§ Saved data entries
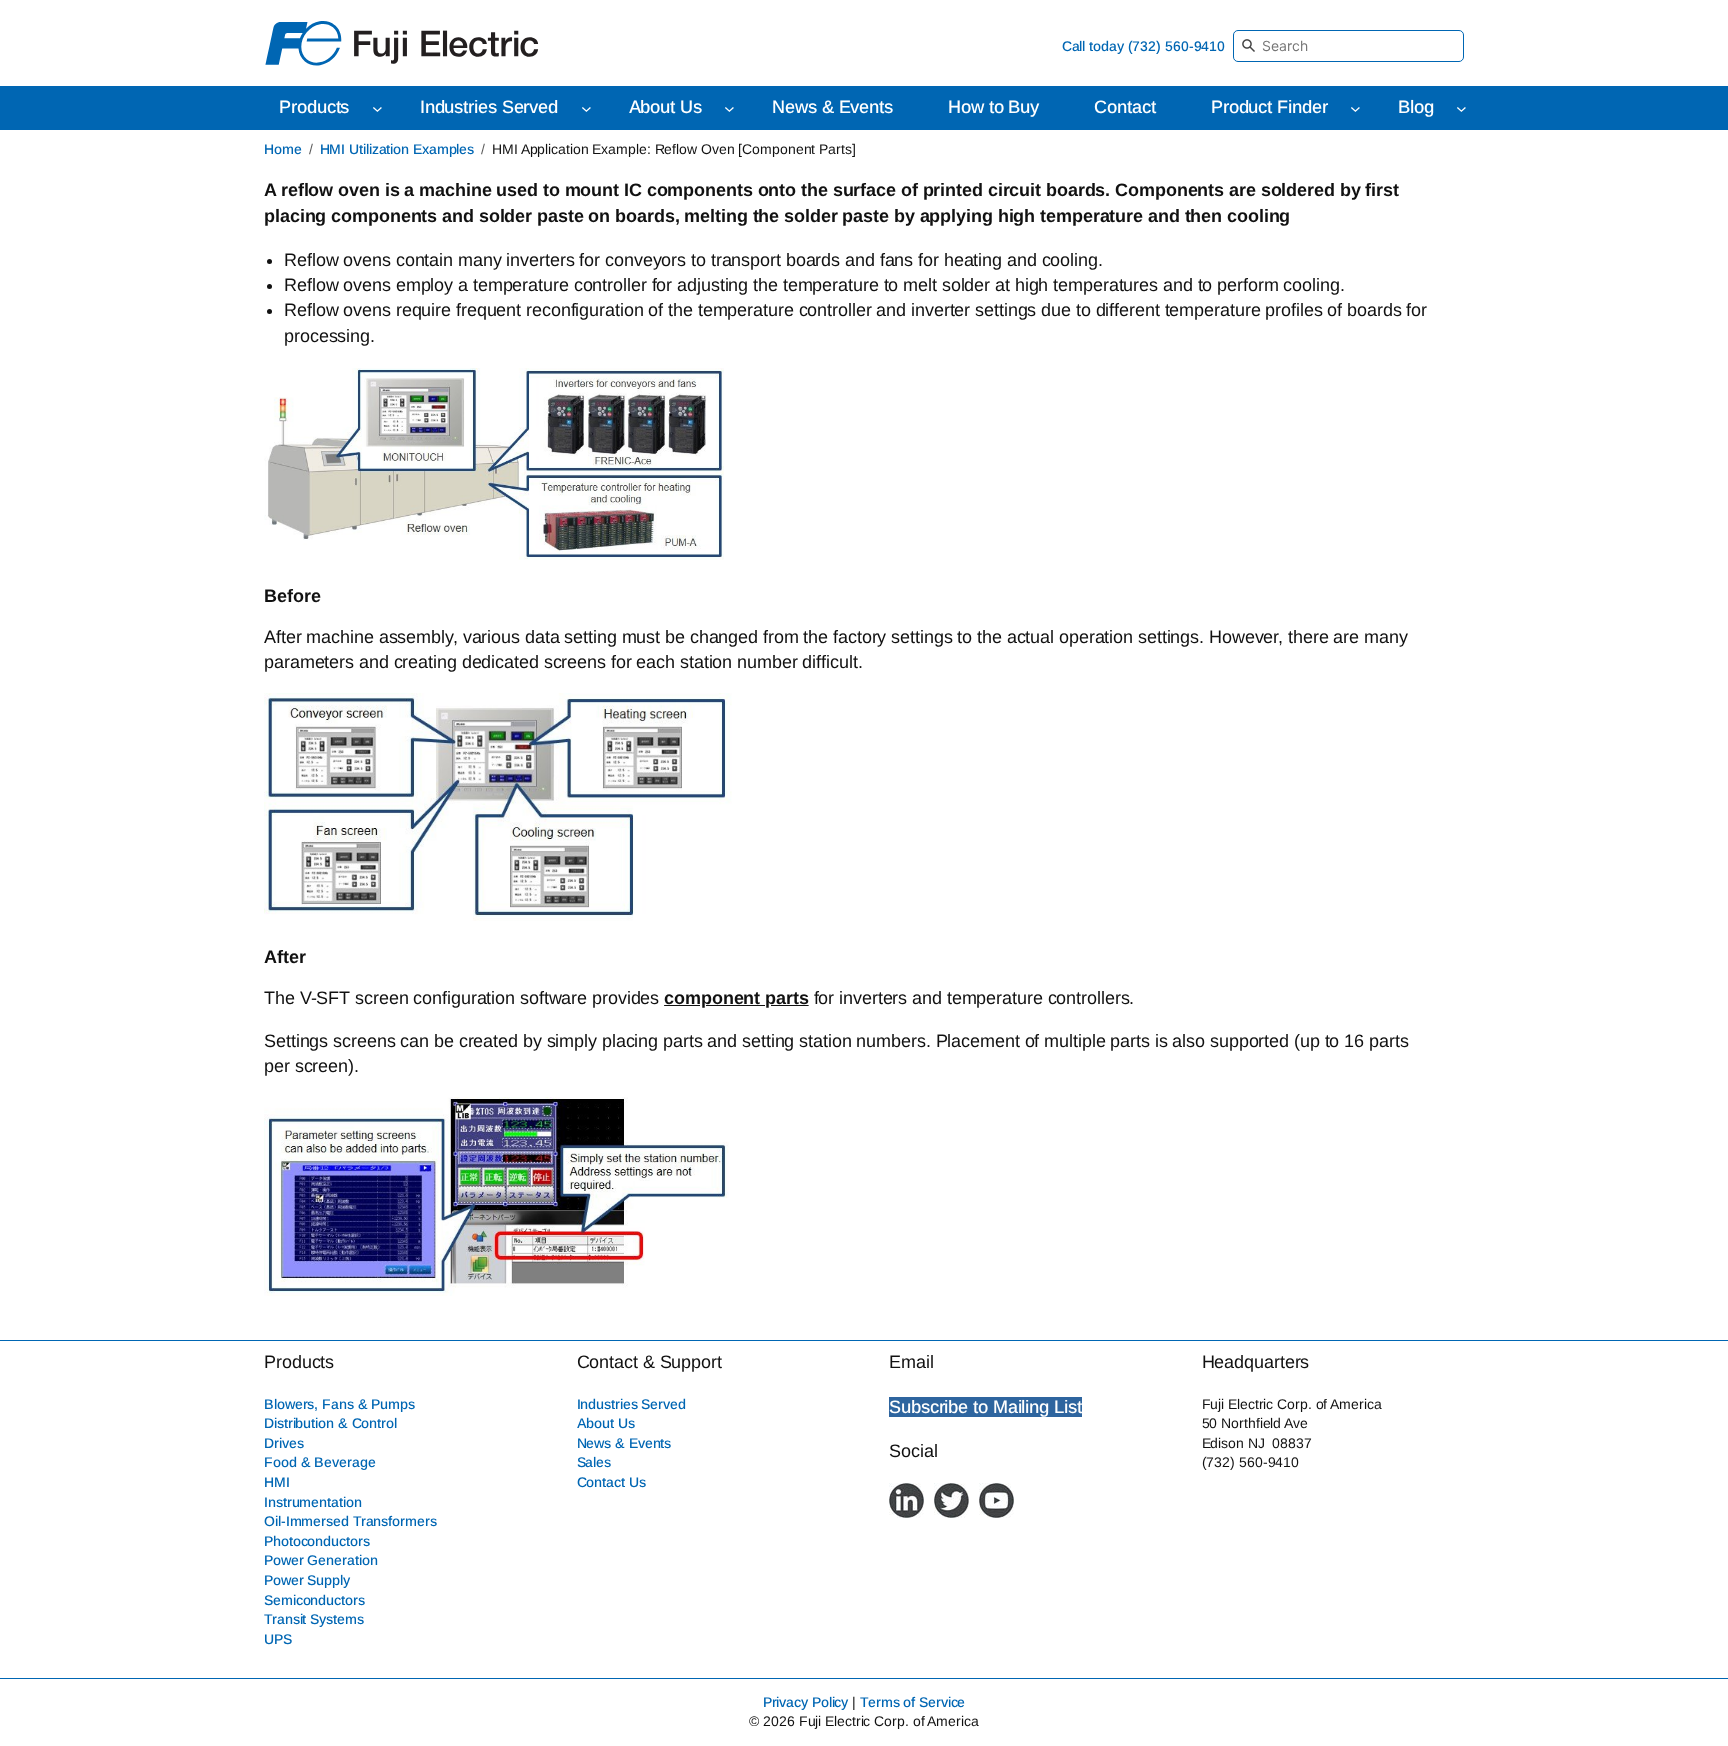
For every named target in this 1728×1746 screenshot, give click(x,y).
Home (283, 149)
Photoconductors (317, 1541)
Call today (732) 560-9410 (1144, 46)
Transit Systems (314, 1619)
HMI (277, 1482)
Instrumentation (313, 1502)
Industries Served (631, 1404)
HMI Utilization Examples (397, 149)
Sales (594, 1462)
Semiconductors (314, 1600)
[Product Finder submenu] (1355, 108)
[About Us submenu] (729, 108)
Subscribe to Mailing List (985, 1407)
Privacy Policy (806, 1702)
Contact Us (611, 1482)
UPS (278, 1639)
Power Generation (320, 1560)
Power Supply (307, 1580)
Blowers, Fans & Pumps (339, 1404)
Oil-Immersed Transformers (350, 1521)
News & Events (624, 1443)
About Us (606, 1423)
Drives (283, 1443)
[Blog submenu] (1461, 108)
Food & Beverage (320, 1462)
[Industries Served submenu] (586, 108)
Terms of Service (912, 1702)
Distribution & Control (330, 1423)
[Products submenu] (377, 108)
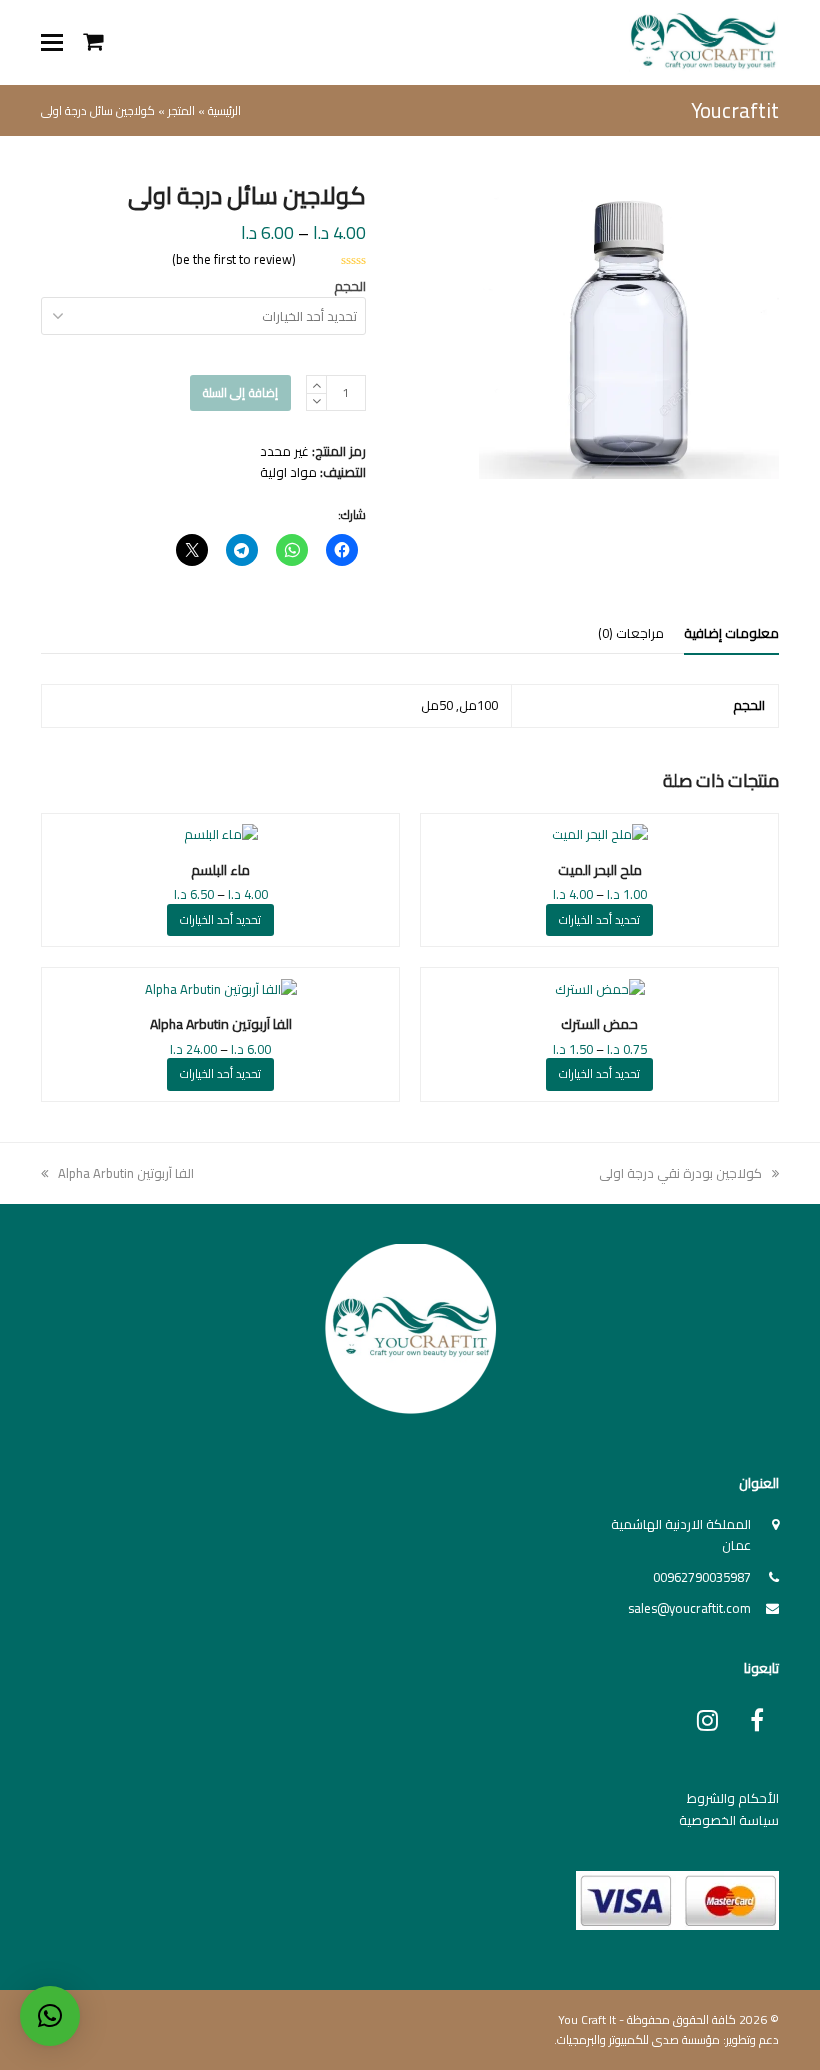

§ Task prompt
In the records above, find each line that mentions the word "Served", and copy it.

§ Expected answer
Industries Served (631, 1404)
[Industries Served submenu] (586, 108)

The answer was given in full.